Göç destanına göre; Çinliler, kendilerine karşı yapılan akınlarda Türklerin bu taşlardan güç aldığını öğrenmişlerdir. Çinlilerle savaşmaktan yorulan Türk hükümdarı, savaşları bitirmek için oğlunu Çin prensesiyle evlendirmeye karar verir. Çinliler de buna karşılık Kutlu Dağı isterler. Hükümdar kabul eder. Çinliler dağı götürmek için çevresinde ateş yakarlar ve bazı yöntemlerle binlerce parçaya bölerler. Bu parçaları toplayıp Çine götürürler. Kutlu kaya’nın yok olmasıyla birlikte, Ötükenin kuvvetli savaşçıları zafere hasret kaldıkları gibi, kıtlık ve kuraklığa mağlup olurlar. Artık göç etmekten başka yol yoktur.

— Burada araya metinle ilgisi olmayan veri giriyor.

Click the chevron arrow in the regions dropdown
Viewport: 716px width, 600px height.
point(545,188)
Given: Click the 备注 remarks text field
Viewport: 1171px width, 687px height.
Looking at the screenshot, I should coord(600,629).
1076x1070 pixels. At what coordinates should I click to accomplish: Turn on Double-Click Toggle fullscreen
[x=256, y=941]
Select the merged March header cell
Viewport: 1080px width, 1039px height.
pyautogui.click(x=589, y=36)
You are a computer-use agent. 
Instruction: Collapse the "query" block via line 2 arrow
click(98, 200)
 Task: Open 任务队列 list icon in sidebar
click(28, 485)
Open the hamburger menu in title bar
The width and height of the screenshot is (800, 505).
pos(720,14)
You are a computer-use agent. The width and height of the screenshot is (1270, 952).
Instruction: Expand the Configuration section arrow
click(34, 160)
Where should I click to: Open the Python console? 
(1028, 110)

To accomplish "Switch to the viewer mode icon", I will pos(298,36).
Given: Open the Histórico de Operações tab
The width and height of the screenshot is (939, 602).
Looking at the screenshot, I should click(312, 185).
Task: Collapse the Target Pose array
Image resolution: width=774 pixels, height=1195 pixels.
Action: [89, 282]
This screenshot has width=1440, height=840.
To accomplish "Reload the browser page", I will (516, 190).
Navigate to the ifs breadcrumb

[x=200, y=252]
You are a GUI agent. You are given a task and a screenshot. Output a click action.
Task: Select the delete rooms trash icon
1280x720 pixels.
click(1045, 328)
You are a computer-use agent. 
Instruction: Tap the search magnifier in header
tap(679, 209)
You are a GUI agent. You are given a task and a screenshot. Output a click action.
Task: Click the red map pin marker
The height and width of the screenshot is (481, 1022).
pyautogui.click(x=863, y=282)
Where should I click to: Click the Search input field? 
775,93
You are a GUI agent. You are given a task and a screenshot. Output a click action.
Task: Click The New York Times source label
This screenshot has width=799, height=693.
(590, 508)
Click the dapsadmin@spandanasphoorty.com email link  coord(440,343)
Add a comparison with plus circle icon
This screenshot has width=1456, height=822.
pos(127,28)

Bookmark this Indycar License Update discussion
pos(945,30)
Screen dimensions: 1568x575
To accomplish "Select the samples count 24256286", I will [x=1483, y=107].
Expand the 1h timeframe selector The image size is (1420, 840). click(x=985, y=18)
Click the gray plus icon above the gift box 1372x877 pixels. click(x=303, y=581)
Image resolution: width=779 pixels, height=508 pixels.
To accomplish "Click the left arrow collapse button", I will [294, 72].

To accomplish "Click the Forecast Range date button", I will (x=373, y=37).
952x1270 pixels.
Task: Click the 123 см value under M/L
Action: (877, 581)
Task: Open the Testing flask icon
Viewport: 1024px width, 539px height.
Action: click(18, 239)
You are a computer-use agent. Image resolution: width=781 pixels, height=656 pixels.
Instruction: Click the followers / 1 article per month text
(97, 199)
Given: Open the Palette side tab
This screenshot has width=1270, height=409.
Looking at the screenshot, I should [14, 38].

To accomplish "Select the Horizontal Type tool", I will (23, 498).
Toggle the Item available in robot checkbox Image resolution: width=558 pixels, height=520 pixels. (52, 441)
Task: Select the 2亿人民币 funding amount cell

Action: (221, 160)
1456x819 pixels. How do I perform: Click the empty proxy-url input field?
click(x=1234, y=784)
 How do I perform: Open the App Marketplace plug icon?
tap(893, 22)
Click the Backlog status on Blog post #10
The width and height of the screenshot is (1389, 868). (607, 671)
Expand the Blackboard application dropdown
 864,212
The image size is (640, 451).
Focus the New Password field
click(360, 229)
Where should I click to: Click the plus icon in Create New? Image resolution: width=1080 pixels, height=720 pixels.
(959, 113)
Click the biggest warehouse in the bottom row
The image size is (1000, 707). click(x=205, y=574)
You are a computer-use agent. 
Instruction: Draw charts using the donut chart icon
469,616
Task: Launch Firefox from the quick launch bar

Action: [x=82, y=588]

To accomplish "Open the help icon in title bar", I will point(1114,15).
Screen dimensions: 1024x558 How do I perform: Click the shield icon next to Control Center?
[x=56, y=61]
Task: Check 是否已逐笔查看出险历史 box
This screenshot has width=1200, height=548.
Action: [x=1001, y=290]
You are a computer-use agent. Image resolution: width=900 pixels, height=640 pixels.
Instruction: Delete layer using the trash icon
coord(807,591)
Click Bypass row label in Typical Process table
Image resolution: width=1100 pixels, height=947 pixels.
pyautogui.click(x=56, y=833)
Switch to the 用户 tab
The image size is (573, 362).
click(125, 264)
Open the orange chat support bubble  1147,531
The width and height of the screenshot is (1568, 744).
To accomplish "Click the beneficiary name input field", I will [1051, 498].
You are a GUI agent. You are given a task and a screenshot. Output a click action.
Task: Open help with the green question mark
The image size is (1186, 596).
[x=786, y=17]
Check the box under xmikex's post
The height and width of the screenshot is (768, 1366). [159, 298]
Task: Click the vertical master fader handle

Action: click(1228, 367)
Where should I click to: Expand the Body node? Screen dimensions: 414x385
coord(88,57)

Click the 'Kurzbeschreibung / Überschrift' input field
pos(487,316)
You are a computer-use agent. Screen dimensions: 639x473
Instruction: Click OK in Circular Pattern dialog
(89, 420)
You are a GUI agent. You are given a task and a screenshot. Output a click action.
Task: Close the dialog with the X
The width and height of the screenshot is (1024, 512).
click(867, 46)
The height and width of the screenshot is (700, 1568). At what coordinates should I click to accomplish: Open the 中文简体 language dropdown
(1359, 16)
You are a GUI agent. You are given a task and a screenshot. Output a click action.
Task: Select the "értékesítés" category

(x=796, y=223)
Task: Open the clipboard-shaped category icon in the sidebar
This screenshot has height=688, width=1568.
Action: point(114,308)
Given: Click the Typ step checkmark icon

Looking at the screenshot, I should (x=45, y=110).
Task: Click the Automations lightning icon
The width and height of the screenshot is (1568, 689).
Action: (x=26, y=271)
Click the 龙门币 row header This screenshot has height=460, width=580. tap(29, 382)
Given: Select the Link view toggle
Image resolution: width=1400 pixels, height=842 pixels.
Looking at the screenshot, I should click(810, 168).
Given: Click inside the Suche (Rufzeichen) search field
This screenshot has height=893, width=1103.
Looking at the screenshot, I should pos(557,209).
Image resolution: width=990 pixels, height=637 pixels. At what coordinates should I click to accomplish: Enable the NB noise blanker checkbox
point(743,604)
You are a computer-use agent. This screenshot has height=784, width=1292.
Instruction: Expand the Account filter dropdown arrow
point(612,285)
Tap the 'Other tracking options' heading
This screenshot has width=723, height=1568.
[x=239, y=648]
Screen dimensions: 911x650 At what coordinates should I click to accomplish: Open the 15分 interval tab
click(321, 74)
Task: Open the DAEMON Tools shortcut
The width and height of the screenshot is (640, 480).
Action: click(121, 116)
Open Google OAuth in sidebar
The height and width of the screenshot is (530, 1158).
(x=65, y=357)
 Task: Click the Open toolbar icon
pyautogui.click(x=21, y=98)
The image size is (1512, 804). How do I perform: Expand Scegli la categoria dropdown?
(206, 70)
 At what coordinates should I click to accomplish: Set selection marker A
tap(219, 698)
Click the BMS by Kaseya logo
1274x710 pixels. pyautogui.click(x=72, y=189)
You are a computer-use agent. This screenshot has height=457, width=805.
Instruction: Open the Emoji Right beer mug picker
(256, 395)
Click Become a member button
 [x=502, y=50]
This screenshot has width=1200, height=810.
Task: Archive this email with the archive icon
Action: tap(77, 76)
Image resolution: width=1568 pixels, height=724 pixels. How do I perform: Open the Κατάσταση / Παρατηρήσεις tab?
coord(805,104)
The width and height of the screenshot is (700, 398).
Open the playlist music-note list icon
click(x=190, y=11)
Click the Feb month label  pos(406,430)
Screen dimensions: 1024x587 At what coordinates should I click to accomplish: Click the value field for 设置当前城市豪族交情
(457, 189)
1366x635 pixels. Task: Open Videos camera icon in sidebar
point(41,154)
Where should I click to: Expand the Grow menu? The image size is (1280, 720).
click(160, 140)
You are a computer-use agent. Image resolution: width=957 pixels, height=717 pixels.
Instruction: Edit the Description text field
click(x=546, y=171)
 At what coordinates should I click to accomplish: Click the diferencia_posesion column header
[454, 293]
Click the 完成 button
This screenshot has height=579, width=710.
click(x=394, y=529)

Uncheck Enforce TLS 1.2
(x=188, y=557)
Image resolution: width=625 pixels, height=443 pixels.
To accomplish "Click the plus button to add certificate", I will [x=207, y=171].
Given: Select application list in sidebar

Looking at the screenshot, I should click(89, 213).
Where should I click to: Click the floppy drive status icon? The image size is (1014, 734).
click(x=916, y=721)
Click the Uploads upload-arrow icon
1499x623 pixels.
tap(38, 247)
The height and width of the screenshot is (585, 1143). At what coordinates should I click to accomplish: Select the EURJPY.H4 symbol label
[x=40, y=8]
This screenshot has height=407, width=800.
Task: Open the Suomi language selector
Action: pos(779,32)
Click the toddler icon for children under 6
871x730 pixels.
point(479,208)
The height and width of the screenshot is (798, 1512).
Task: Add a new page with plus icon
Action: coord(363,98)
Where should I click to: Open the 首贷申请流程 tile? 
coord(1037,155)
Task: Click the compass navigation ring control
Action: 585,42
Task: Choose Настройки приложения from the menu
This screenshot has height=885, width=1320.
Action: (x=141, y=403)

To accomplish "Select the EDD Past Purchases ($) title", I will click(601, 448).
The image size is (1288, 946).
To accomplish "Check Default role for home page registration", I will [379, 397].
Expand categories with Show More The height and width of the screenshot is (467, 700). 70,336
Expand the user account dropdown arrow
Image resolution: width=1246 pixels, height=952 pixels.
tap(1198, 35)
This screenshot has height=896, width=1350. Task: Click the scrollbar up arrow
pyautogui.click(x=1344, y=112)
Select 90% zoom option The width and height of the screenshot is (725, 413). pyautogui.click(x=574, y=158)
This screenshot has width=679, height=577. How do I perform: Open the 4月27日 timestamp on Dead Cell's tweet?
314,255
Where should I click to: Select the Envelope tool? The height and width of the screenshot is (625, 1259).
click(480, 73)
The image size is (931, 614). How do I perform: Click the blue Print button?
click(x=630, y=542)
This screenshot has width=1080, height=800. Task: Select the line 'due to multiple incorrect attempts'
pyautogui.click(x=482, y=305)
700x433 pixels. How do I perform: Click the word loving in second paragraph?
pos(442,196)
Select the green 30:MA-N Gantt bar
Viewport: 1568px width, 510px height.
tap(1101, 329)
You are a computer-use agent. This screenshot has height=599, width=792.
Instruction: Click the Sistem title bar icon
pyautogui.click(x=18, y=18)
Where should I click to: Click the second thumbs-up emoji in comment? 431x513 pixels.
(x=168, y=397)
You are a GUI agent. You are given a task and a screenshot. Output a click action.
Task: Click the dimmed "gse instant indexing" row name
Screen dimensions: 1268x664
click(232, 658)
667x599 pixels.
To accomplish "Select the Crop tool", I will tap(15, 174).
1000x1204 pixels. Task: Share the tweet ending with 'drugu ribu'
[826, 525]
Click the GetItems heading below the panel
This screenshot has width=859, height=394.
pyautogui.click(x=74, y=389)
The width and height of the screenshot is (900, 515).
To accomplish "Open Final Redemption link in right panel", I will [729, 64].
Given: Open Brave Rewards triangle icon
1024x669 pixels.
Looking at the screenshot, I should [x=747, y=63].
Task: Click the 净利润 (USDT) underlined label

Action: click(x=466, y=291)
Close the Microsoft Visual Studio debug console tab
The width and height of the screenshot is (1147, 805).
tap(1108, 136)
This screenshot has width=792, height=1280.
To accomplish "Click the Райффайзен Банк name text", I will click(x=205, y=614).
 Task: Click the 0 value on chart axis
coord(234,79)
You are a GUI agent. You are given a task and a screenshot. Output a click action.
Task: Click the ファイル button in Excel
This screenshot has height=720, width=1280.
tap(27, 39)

Peki, yok oluşuyla kuraklığa neden olan ve insanları göç ettiren Kutlu Dağ, Yada taşının kaynağı olabilir mi?
Zamanın kumlarını iyice karıştırdığımızda, karşımıza ilginç ve bir o kadar da sıradışı bilgilerler çıkmaktadır, eski uygarlıkların ilkel düşündüğümüz yaşam biçimleri, günümüz modern insanlarını şaşırtmaya devam ediyor, Eski antik dönemlerde yaşanan çoğu olay hakkında bildiklerimiz malesef yine eski insanların anlattıkları ile sınırlı, Son dönemde yapılan antik dönem kazılarıyla bildiğimiz pek çok şey sil baştan yeniden yazılıyor, her yapılan çalışma tahminlerimizin çok daha ötesine geçiyor, ancak yapılan tüm çalışmalar ve araştırmalar bizi ortak bir noktada buluşturuyor, o da antik dönemde kullanılan yöntemlerin bizim teknolojimizin ötesinde ve daha çok metafizik gibi görünmesine sebep oluyor. hatta bir çok teorisyen bu medeniyetlerin günümüz medeniyetlerinden daha iyi bir konumda olduğunu iddia etmektedir. Ancak bu medeniyetler ve sırları anlaşılamayan bir şekilde, sanki birden bire ortadan kaybolmuşlar, örneğin atlantis, mu uygarlığı, ve diğer medeniyetler gibi, bize düşen ise bu medeniyetlerin nasıl geliştikleri ve ne tür bir teknolojiye sahip olduklarını anlamak, ancak dünya gizemlerle dolu bir yer, bildiklerimiz bilmediklerimizin yanında toz zerresi kadar kalıyor, peki eski insanların kullandıkları yöntemler bizim algımızın ötesinde sırlar mı içeriyordu, bu bilgiyi henüz bilmiyoruz, ancak yeni yapılan keşifler bizi şaşırtmaya devam edecek gibi görnüyor.